After 13 years on the road and 22 million albums sold worldwide, the Smashing Pumpkins bid farewell to their fans Saturday with a blistering 4 1/2-hour show in Chicago on the very same stage they made their debut on Oct. 5, 1988.
The band’s retirement show took place at the Metro, a 1,100-capacity club where the band first got it start –- led by a tall, lanky guitarist named Billy Corgan, Reuters reports. The band broke their show up into four separate “acts,” with a clown prancing around on stage to circus music in between.
“Welcome to the last gasp of the Smashing Pumpkins,” Corgan said at the outset of Saturday's show.
The Pumpkins played a musical collage of all their hits from the past decade, starting off the show with “Rocket” and continuing with such memorable hits as “Cherub Rock,” “Today,” “Bullet with Butterfly Wings” and older favorites such as “Rhinoceros” from their 1991 album “Gish.”
The Smashing Pumpkins is one of the last influential bands from the early 1990s when guitar-driven rock reigned on radio stations. Corgan decided earlier this year to retire the band after album sales began to slip and semi-facetiously cited competition from manufactured pop stars of the moment such as Britney Spears.
Joining Corgan on stage Saturday were drummer Jimmy Chamberlin, guitarist James Iha and touring bassist Melissa Auf Der Maur. D’Arcy, the band’s original bassist, left the band early this year. Saturday’s concert ended after midnight with Corgan thanking his fans, shedding tears and hugging his roadies.
But the fans who attended the show didn’t go home empty-handed. They each received a free copy of a previously unreleased recording from the band’s first Metro show.
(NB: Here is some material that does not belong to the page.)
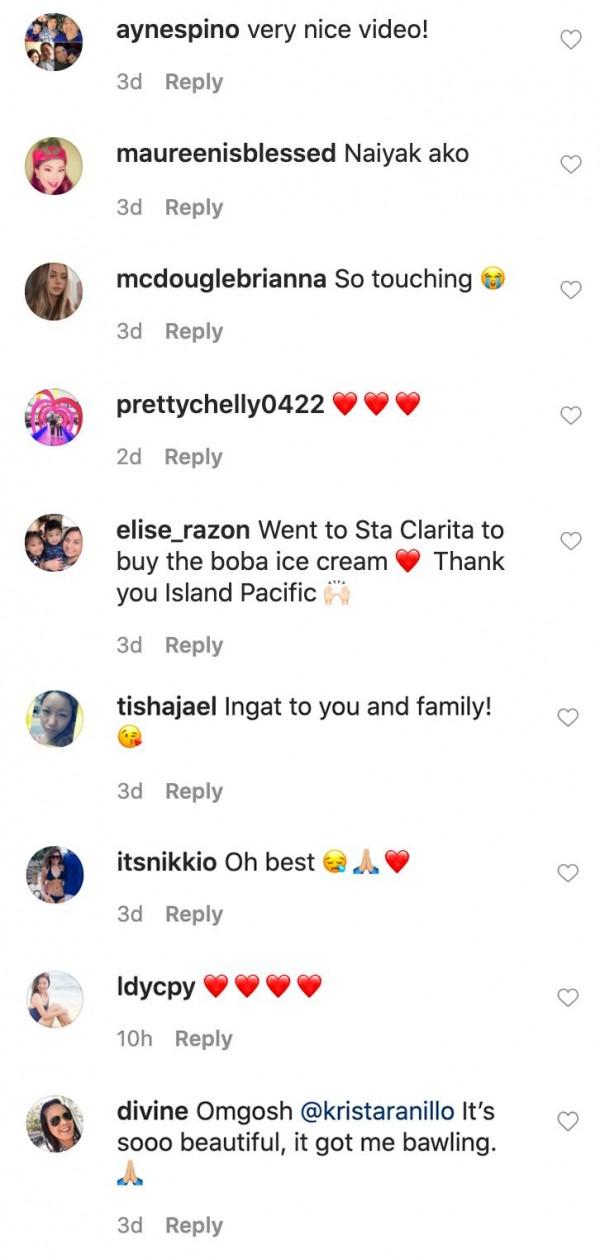
Task: Open maureenisblessed's profile via username
Action: (x=226, y=154)
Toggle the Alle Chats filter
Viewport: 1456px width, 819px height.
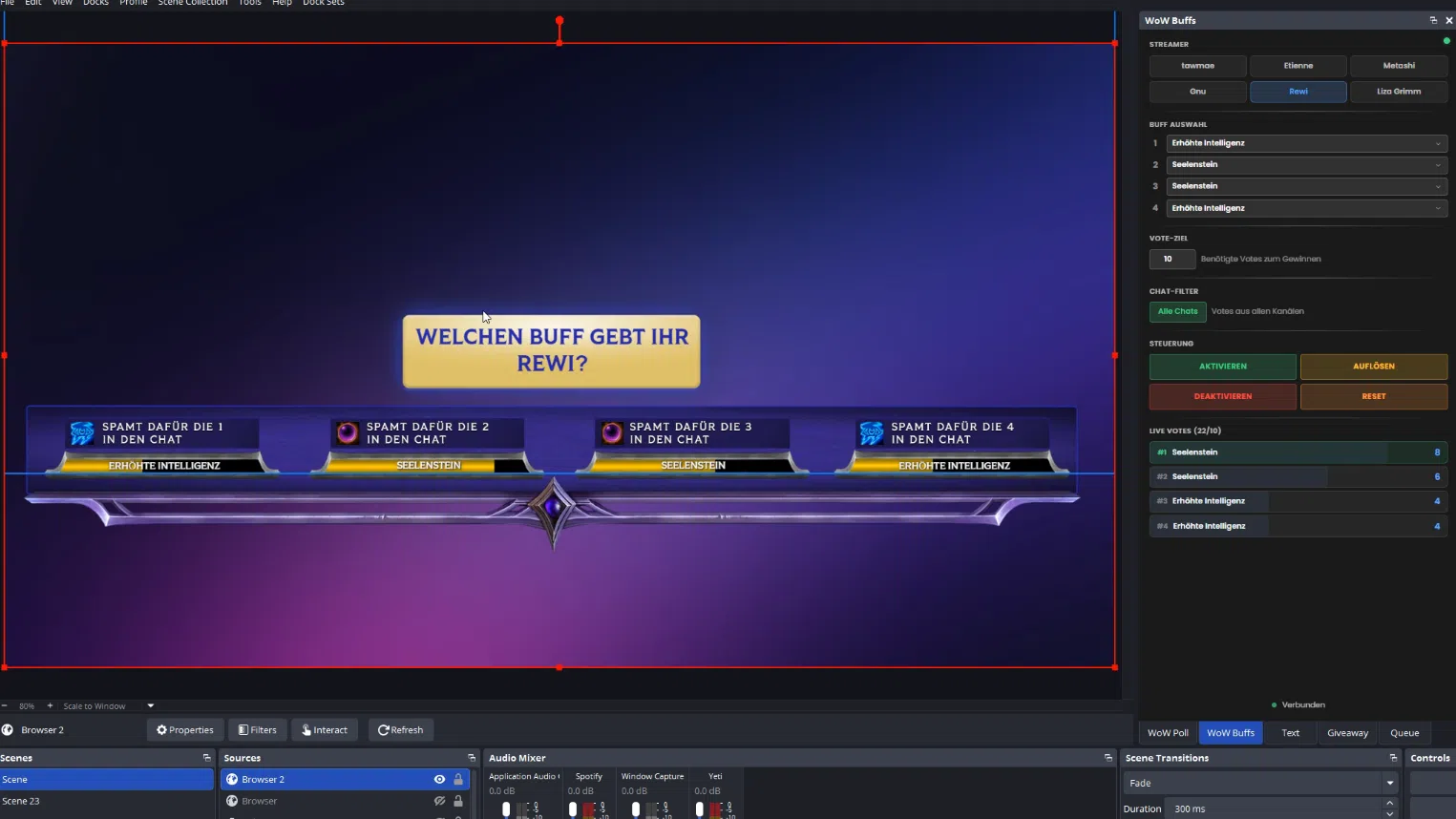click(1177, 311)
Meanwhile, Corgan said he will mostly likely take a year off before he considers writing more music.
LOVERBOY GUITARIST MISSING: The guitarist for the 1980s rockers Loverboy was swept off his boat and into the cold Pacific Ocean on Thursday and is feared dead, The Associated Press reports.
Scott Smith, 45, was heading to Southern California on his 37-foot sailboat off the coast of San Francisco when presumably a wave knocked him into the frigid water. He was about four miles off the Bay Area’s Ocean Beach, an area where the sea floor shallows and wave heights can grow tremendously.
The Coast Guard spent two days searching a 133-square-mile area but came up empty-handed, petty officer Carl Hausner said. Smith was wearing tracking pants and two sweaters but no life jacket when he went into the 52-degree water. Hausner said the average person could not survive more than 2 ½ hours in such conditions.
Loverboy released their first album in 1980 and hit the top of the charts with such hits as “Working for the Weekend,” "Lovin' Every Minute of It" and “Turn Me Loose.”
A RIVALRY HAS ENDED: Pop stars will be pop stars. After a heated rivalry fanned by reports by several British tabloids, Oasis’ Liam Gallagher and pop singer Robbie Williams have put an end to their long-running feud, Reuters reports.
“We've patched up our differences. I don't really want to go into it, but we've had a chat and come to the conclusion it had got really silly,'' Williams said in a British tab.
Last month Williams stormed out of an awards ceremony in London after Gallagher took to the stage and accused Williams of being homosexual.
``At the start it was quite a laugh and then it just became too destructive,'' said Williams, whose solo hits have included ''Angel'' and "Millennium." ``It wasn't nice, so I'm really pleased that I've spoken to Liam,'' he added.